I love the iPhone. Rather, I love what it was before it became indispensable. But when a piece of technology becomes indispensable, I think we need to pause for a moment to evaluate whether we can’t truly live without it or whether it has insinuated itself in our lives in ways that make it seem like we can’t live without it. In other words, has the smartphone affect us in ways that have come to make us depend on it?


Smart phones are expensive. They are expensive to acquire and even more expensive to operate. In the last month, I paid over $94 for cellular voice and data services for 47 minutes of voice and 266 MB of data. For voice, this amounts to over $1 per minutes, which is ridiculously expensive.

Instead, I could purchase a prepaid phone for $20 or less, and a basic plan for $0.10 per minute. If I talk for 47 minutes, this would cost $4.70 per month without text messages.

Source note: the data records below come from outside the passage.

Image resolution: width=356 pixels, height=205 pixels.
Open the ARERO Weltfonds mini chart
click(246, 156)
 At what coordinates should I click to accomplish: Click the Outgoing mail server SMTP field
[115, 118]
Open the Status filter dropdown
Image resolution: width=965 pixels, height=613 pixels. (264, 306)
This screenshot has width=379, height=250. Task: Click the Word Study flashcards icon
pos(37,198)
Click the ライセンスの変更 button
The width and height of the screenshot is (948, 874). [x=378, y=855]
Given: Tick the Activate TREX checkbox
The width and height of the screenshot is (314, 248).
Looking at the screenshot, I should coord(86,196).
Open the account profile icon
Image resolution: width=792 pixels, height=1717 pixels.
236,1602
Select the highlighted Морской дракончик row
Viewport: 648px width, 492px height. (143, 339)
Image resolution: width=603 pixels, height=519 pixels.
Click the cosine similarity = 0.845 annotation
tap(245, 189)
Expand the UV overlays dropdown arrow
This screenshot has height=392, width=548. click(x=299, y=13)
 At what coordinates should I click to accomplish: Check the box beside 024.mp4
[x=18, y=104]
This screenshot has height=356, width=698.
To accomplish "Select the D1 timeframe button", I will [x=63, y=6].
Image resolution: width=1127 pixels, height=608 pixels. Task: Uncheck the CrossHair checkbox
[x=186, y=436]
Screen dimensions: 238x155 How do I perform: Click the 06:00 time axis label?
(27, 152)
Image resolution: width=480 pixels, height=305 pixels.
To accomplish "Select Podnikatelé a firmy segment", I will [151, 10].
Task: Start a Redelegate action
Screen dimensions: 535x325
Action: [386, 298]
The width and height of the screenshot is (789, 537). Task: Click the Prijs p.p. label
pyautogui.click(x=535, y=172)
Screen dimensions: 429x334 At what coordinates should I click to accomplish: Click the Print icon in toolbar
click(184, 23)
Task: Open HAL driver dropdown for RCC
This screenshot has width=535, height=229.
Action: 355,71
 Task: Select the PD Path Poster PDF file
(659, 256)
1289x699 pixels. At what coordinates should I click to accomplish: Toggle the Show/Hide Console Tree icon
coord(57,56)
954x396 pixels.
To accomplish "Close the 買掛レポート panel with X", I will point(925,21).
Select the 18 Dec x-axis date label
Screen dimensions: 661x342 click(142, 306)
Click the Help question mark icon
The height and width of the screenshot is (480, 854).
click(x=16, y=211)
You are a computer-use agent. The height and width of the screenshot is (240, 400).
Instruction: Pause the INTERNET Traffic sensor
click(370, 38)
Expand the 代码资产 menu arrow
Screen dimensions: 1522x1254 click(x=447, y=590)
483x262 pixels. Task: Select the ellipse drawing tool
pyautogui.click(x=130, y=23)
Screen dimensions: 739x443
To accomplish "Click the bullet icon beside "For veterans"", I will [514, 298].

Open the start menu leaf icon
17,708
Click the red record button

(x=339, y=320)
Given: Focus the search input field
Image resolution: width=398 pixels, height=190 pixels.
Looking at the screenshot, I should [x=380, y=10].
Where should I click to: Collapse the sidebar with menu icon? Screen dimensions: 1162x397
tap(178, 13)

Distraction can feel a lot like productivity

The problem with smartphones is that they can make the user feel like he’s accomplishing something, even when the “something” in this case, is just checking the email, reading vapid tweets, or updating Facebook status. But it’s a mental trick that the iPhone has played on us. All of these things involve the same motions - staring into the screen and gesturing with the fingertips, as doing something productive; so from a purely motor basis, we feel like we actually done something.

People? What people?

A UK study from 2011 showed that 50% of smartphone owners use their devices when they are in the company of others. The same study showed that 25% of users use their devices during mealtimes. Three years after these data were published, the situation is almost certainly even less favorable.

It takes practice to communicate with another person in an open way. It takes eye contact, attention, and reflective listening - all skills that are eroded by constant interaction with smartphones.

The decision

In the end, I’ve made the decision based on many converging factors. I enjoy being able to navigate in unfamiliar places using my phone; but I could buy a map ahead of time, or gasp, actually ask for directions. And my spatial reasoning skills would probably improve as a result.

I enjoy being able to take a photograph whenever the moment arises; but it’s not really necessary.

And email? Do really need to check it that often?